Please, without the pictures, restate every entry exactly.

┌─ Data extracts

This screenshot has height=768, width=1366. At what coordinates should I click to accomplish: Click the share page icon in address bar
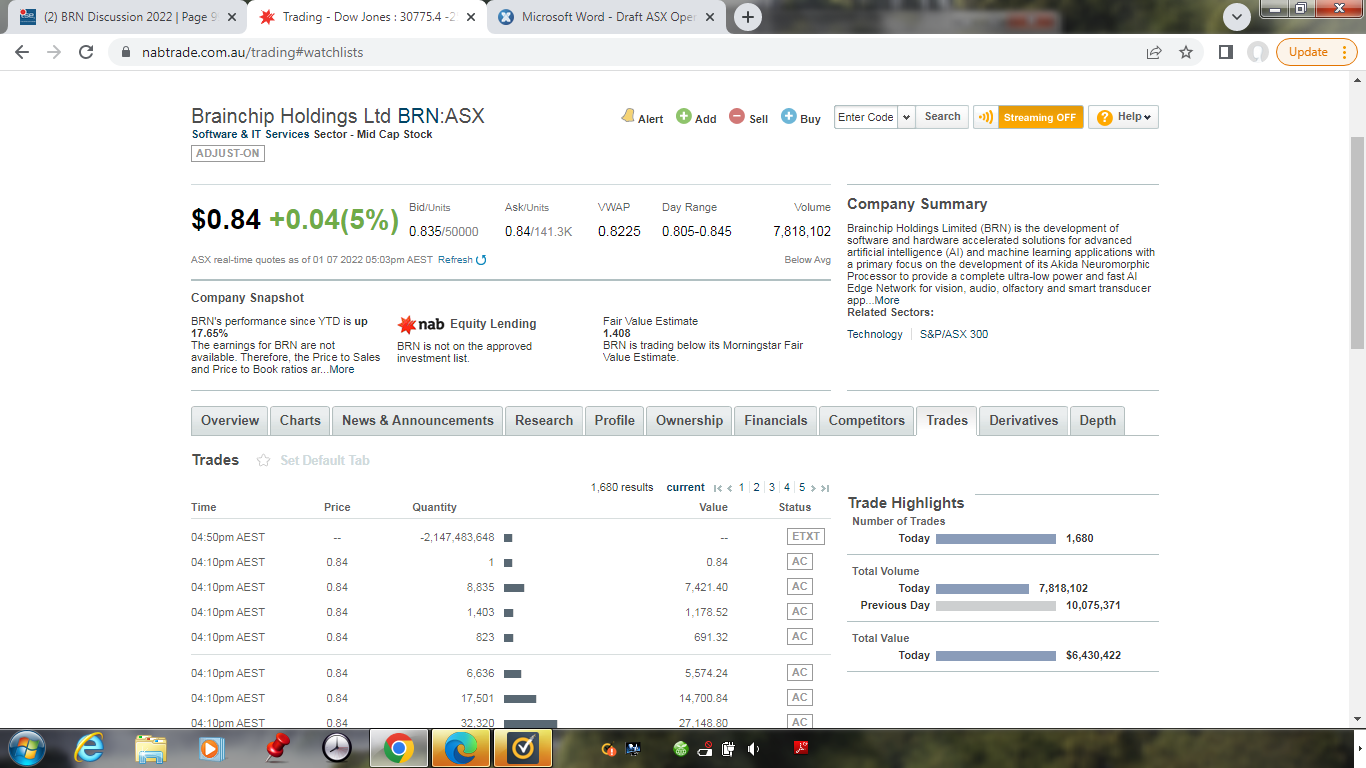point(1154,52)
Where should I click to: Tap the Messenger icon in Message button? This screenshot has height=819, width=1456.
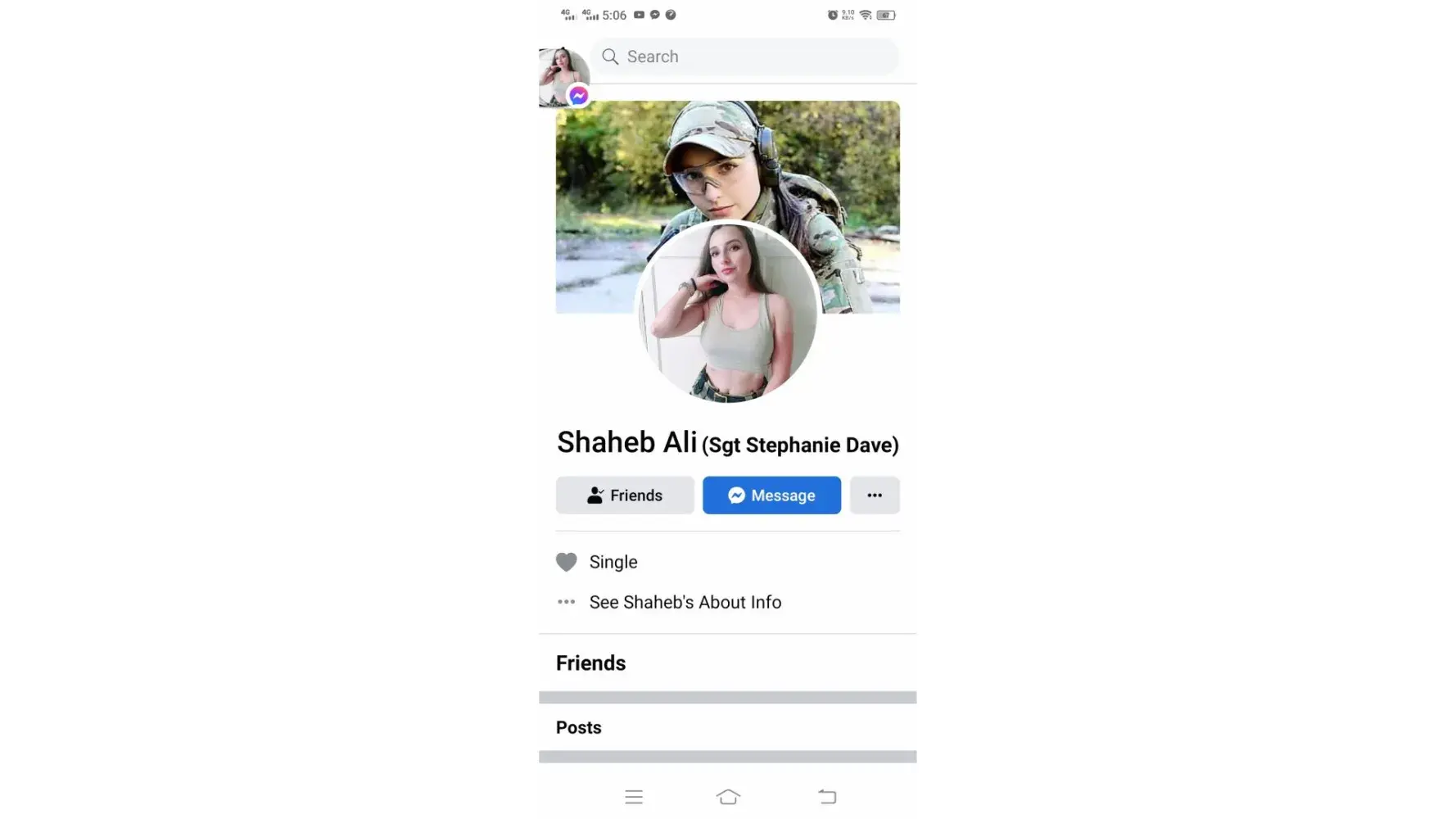pos(736,495)
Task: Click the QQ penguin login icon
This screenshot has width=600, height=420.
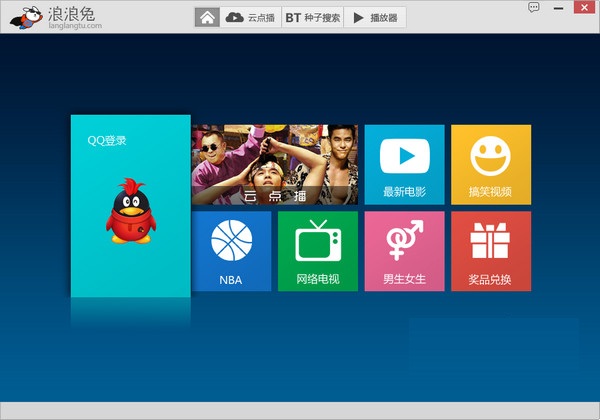Action: click(128, 211)
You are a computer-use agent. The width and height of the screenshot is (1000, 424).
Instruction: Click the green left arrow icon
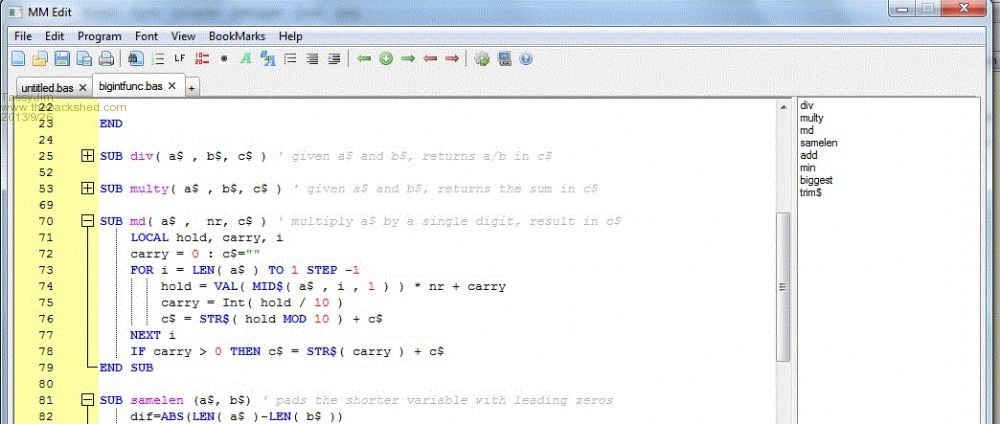coord(364,59)
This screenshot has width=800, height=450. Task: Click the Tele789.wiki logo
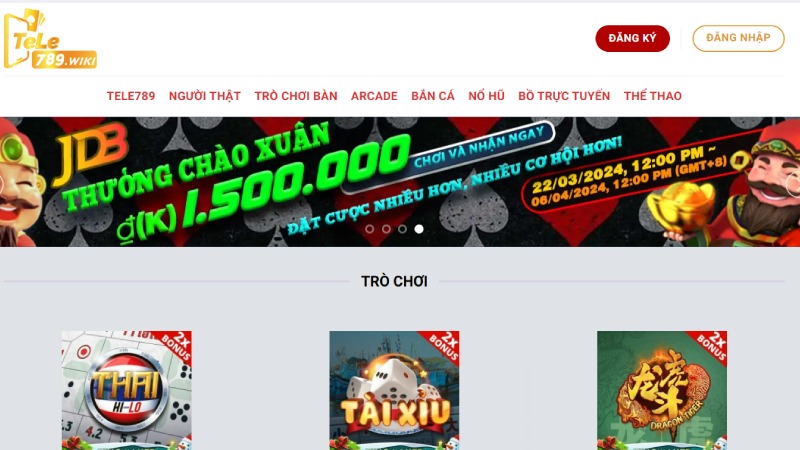coord(51,39)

└─

**Response area**:
This screenshot has height=768, width=1366. At what coordinates should I click to accomplish: Click the share page icon in address bar
point(1154,52)
Where should I click to: Tap the Messenger icon in Message button? This screenshot has height=819, width=1456.
pos(736,495)
Task: Click the QQ penguin login icon
This screenshot has width=600, height=420.
Action: click(128, 211)
You are a computer-use agent. The width and height of the screenshot is (1000, 424).
Instruction: Click the green left arrow icon
coord(364,59)
This screenshot has width=800, height=450. Task: Click the Tele789.wiki logo
coord(51,39)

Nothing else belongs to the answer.